M:あの退陣会見は実に異様でしたね。「TVカメラは前に。新聞はダメだ」と言い放ち所払いまでして…佐藤氏の必要以上に歯を見せた空虚な笑顔ばかり印象的で。

F:続く田中角榮さんは金脈問題で意外なほど早い退陣だったわね。就任の時は「今太閤」だなんて盛んに持ち上げたマスコミの手のひら返しの鮮やかだったこと。会見の時は顔面神経麻痺でお顔がヒドく曲がってたのを思い出すわ。その後ロッキード事件で逮捕されたけど長く闇将軍として暗躍して。

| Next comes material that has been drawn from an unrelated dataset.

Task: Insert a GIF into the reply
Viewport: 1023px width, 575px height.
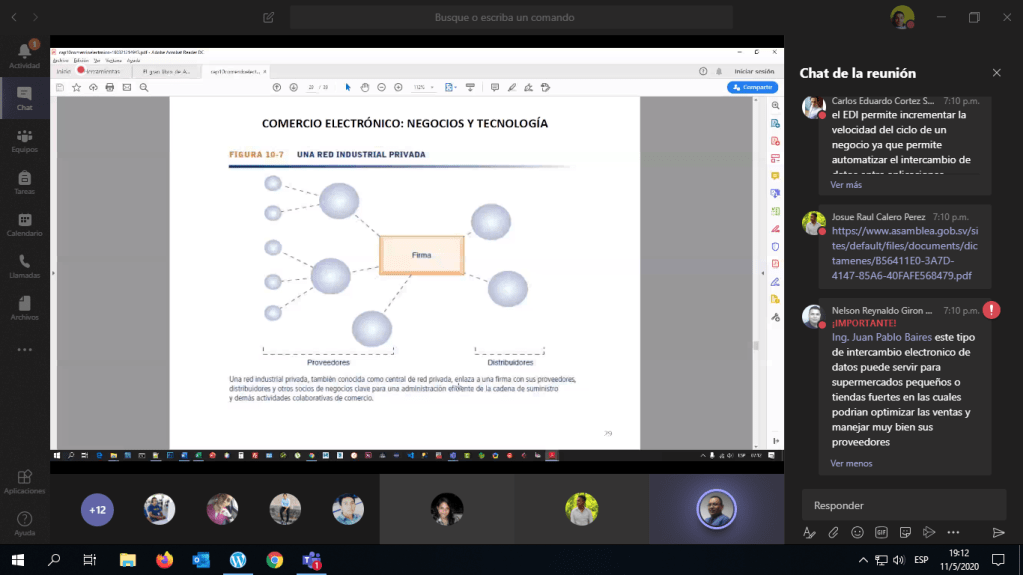Action: point(881,532)
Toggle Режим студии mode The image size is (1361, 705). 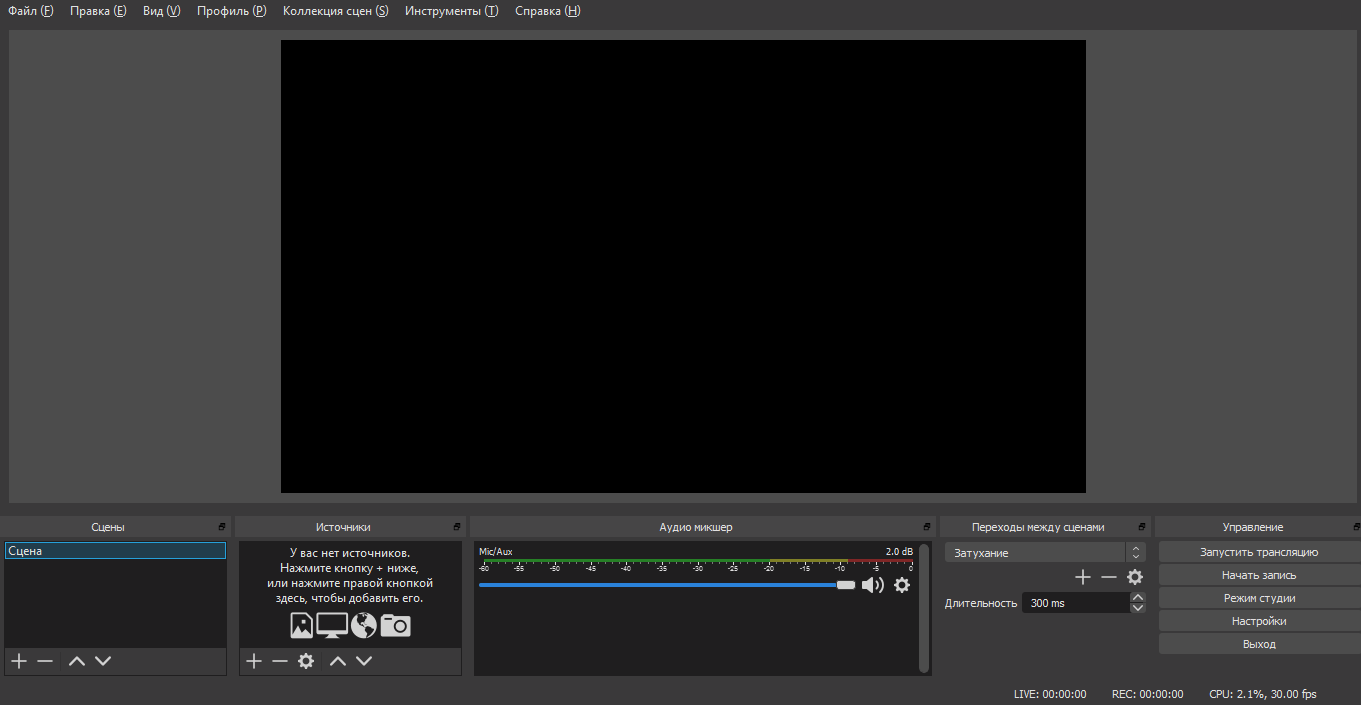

M:刑事被告人がこの国の事実上の最高権力者だなんて異常事態が数年続いたんですものね。次の三木武夫氏はクリーンイメージで担がれたのに日を経ずに三木おろしに遭い、記憶にあるのは佐藤氏の国民葬会場の日本武道館前で右翼に殴打されたことのみ。続く福田赳夫氏は国民栄誉賞をでっち上げても不人気を回復できず「天の声にも変な声がある」の捨て台詞を残してもともと禅譲密約説のあった大平正芳氏に。かくて「三角大福」揃い踏みと。

F:ねぇ、大平さんて貴方のお母様の後輩の方の…だったんですって。昔聞いたわね。

M:…あぁ話しましたっけね。多分総理就任前だったんでしょうけど…そのひとはそれ以前にも別の派閥の領袖とね。そちらは総理の座を目前に斃れ、大平氏は在任中の突然の病でしたから…大平氏の没後だったと思うけど一度行きつけの銀座の美容院にいたら髪を下ろしたぞろっとした姿で入って来て。多分タクシー降りてそのままエレベーターで上がって来たんでしょうけど、美容師さんが「ワッ、おバケ!」と小声で。

F:ゾッとするくらいキレイなおバケだったんでしょうねぇ…やっぱり一種のファム・ファタルだったのかしらその方…もうひとりいらしたんでしょ、大物食いが。

M:またはしたないなぁ、最近のお姉様は…えぇ、そちらは政治家でなく文化人ばかりで’60年代から人気を博した兄弟俳優のお父上の長唄の三味線方から直木賞作家に有名建築家と…僕は勝手に日本のアルマ・マーラーて呼んでたんですけどね。その建築家氏が他界した後にその方の遺した京都の家で別の俳優と暮らしていたけど先年見送って…どうしているかなあ、ふたりとも。

F:小さい頃からそんな方たちばっかり近くで見てたから、アナタもすっかり目が肥えておマセになったのね、きっと。

M:まあそのふたりが初恋のひとと認じていますからね。でも足して二で割りエレガンスをまとわせた存在こそがお姉様だと。

F:あらなにを今さら。半世紀前にそんなことを言ってくれたかしら…話を戻すと、大平さんの急逝の後に就任した鈴木善幸さんは闇将軍の傀儡を嫌って二期目を受けず、中曽根康弘さんがついに。

M:中曽根大勲位は二期目の非主流派の動きも封じて、おそらく戦後の総理で初めて「勇退」の名に相応しい引き際でしたね。後継指名もして。その後は疑獄やら女性問題やらでみっともないのばかりで。

F:勇退らしかったのは小泉純一郎さんくらいね。また民主党政権の人たちはもっとみっともなかったし。今の総理がどんな引き際を迎えるのか、まあそれほど先のことじゃなさそうだから別に愉しみでもないけど眺めていましょうね…。